PAGE TEXT >>
◇ ◇ ◇ ◇ ◇
If California Governor Jerry Brown were to meet President Xi Jinping and US President Barack Obama during their two-day meeting this week in Southern California, one thing the Golden State governor could proudly mention is his recent fruitful visit to China.
Brown and several California business leaders went on a week-long trade mission to China in April in a bid to attract investment from the world's second-largest economy.
The trip produced several concrete deals, including a $1.5 billion investment in the Brooklyn Basin waterfront development project in Oakland, California, and a $20 million contract for a zero-liquid-waste discharge project in China.
The 26-hectare Brooklyn Basin project will feature 3,100 homes, retail space, parks and a marina, and is seen as a boon for the Northern California city's already hot real estate market.
The project is being carried out by Beijing-based Zarsion Holdings Group and Oakland, California-based Signature Development Group.
Groundbreaking on the project, which has already received all the necessary approvals, is expected to begin in the first quarter of 2014.
"The project is moving forward according to plan and the partnership has been formed," said Michael Ghielmetti, president of Signature, who added that his company had high hopes for its first deal with a Chinese partner.
"Our expectations for the project are to create a first-class waterfront neighborhood in Oakland," he said.
Climate policy and energy investment were also on the agenda during Brown's China visit.
Another contract announced was for a zero-liquid-waste discharge project, which was signed by Shanghai-based McWong Environmental and Energy Group, a subsidiary of California-based engineering company McWong International, and Inner Mongolia ChinaCoal Mengda New Energy and Chemical Industry, a subsidiary of China National Coal Group.
Margaret Wong, president of McWong and a member of Brown's delegation, said her company had been active in China's environmental sector for more than a decade and the new project will be a welcomed addition.
"We have many projects of this kind," Wong said. "Our expertise is in providing wastewater treatment system solutions, from design and engineering to equipment and technology. This is just one of several recent projects."
The new project stands out because its technology — zero-liquid-waste discharge — is new to China and should have wide market potential, according to Wong. The technology involves treatment systems for the total elimination of wastewater effluent.
◇ ◇ ◇ ◇ ◇
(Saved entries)
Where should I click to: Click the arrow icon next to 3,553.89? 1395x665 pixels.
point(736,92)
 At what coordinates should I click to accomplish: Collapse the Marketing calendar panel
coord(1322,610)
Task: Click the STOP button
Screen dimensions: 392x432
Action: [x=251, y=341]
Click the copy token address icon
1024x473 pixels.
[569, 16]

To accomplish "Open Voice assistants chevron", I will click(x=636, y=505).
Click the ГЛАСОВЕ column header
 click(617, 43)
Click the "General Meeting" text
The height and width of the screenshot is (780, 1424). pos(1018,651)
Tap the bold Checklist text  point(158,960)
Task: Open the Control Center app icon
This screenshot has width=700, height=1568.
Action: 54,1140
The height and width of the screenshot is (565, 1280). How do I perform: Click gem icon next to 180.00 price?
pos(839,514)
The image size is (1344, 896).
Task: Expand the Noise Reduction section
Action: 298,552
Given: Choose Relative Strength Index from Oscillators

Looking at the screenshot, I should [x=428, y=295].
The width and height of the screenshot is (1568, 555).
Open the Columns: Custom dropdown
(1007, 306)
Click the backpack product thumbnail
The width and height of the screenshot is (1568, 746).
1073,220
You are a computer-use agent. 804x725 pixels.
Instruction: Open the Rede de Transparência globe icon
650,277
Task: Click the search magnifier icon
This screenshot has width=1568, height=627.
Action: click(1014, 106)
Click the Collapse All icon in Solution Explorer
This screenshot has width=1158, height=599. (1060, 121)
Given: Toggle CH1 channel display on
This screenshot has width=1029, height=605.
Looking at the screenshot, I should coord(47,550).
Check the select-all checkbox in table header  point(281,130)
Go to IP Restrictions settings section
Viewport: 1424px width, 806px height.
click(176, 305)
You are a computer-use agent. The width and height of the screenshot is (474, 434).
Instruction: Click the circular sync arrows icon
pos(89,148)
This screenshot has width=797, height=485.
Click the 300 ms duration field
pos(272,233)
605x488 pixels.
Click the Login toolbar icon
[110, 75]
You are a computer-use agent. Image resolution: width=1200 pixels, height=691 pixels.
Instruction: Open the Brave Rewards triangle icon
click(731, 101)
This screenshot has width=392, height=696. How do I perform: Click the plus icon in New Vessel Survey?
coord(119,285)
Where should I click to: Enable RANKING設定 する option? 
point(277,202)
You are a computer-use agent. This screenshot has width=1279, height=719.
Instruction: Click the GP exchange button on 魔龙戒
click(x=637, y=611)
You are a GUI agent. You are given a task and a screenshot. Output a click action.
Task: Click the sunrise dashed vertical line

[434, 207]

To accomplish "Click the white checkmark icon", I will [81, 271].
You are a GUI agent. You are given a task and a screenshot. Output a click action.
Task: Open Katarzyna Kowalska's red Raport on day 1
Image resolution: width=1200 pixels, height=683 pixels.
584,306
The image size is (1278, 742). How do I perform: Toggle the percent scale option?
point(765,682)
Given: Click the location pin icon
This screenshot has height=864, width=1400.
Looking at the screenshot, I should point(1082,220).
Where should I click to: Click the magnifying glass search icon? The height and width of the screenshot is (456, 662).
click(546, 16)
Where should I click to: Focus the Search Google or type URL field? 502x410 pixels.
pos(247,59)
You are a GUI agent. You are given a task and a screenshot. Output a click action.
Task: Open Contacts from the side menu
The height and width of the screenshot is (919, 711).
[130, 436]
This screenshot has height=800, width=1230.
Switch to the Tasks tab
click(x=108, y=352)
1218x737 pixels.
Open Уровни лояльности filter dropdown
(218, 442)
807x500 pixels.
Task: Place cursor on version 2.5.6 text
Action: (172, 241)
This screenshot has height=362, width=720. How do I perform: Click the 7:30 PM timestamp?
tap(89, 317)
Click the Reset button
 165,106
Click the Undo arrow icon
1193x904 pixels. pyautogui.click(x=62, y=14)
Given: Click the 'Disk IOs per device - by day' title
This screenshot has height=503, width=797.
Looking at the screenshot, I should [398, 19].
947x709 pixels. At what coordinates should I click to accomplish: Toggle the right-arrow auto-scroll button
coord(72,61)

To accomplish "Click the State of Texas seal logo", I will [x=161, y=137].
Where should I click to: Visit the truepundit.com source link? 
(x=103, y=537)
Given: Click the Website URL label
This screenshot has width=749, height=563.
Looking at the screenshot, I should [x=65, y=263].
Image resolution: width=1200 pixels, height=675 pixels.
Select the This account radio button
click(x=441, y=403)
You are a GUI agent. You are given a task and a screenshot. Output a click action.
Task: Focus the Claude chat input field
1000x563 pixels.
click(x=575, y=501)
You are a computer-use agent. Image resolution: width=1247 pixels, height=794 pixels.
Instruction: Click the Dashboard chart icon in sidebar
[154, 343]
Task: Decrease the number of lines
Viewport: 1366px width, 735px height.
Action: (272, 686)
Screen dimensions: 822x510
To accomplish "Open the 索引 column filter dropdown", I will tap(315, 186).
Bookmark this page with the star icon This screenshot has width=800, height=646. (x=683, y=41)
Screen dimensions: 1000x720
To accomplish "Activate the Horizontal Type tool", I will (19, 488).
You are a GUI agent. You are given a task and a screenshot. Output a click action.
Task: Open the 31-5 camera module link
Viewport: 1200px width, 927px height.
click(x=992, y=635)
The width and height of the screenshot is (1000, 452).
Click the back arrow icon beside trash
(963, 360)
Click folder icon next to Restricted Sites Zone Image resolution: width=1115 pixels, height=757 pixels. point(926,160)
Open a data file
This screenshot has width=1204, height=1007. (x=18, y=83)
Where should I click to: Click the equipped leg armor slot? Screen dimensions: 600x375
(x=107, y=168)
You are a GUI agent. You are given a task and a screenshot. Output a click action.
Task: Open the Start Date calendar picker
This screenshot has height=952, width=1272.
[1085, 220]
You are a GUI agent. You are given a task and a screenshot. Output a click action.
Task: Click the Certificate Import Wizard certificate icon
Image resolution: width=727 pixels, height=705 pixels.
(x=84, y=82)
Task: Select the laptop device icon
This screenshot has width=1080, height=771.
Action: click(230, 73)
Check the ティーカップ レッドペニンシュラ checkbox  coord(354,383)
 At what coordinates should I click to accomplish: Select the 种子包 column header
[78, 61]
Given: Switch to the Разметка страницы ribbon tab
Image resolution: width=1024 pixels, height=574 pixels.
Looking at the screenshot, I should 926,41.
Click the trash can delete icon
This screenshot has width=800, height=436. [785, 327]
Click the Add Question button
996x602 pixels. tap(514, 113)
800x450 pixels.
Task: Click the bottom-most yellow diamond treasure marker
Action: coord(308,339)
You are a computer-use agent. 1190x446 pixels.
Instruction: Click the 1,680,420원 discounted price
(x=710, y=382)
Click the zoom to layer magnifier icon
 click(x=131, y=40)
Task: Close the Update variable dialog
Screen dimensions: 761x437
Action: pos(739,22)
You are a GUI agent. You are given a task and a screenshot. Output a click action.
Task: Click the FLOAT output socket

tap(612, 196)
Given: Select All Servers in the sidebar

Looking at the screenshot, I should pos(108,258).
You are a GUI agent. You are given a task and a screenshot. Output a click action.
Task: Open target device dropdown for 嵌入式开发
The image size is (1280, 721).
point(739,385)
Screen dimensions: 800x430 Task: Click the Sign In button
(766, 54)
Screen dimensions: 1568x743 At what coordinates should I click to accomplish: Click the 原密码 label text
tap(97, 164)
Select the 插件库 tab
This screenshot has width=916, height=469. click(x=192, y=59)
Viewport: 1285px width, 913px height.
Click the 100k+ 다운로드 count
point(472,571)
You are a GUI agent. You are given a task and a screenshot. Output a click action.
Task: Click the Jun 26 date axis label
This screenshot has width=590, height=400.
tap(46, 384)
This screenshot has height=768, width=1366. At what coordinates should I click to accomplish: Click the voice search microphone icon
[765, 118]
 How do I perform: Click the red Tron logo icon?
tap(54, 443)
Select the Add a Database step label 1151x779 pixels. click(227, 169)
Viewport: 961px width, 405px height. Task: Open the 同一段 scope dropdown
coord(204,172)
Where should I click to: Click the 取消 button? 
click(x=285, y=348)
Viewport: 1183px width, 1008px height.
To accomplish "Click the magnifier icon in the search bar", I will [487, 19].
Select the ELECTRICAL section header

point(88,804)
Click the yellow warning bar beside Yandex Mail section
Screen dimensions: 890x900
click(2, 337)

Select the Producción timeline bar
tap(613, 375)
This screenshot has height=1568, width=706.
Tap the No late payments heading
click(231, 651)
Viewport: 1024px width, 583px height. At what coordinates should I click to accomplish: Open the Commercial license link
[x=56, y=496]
◇ ◇ ◇ ◇ ◇
ASSIGNED TASK 1 >> According to the article on Governor Brown's China trade mission, when is groundbreaking on the Brooklyn Basin project expected to begin?
ASSIGNED TASK 2 >> Write the next part of the article on Governor Brown's China trade mission, picking up after its last sentence.

ANSWER BOX 1 >> In the first quarter of 2014.

ANSWER BOX 2 >>
"There are only two or three companies worldwide that can implement this kind of technology," Wong said, "so it is important that we showcase it properly and make it a success".
Wong added that zero-liquid-waste discharge could be applied to many projects across China.
"We have a few more projects in the pipeline," she said, "and two of them are looking particularly good."
The zero-liquid-waste discharge technology is adopted from California-based New Logic Research, Wong said. "We have three engineers coming from China next month to New Logic to master the details of the technology because it is very complicated," she added.
"This is an EPC project, which means we are engaging the design, the engineering and the procurement," she said, adding that the project was moving forward quickly and expected to be delivered by the first quarter of next year.
Another deal that involves green energy is a $100 million investment from Hongye International Investment Group, which is based in Wuhai in the Inner Mongolia autonomous region, in the Arcadia, California-based company Singpoli Capital.
A spokesman for Singpoli, however, said details of the contract were a trade secret that could not be disclosed.
Other potential cooperative efforts announced during Brown's trip were: a $50 million fund from two Beijing-based companies — Joinn Laboratories and Staidson Beijing Biopharmaceuticals Co Ltd — to build a new pharmaceutical factory in Richmond, California; and a $125 million joint research program between Ningbo University and the Scripps Institution of Oceanography at the University of California, San Diego.
Growing amounts of investment from China is crossing the Pacific to California, home to the US' largest Chinese-American community.
China is the third-largest export destination for the US, and California exported $14 billion in products to China in 2012, more than any other state in the US, according to US Census Bureau.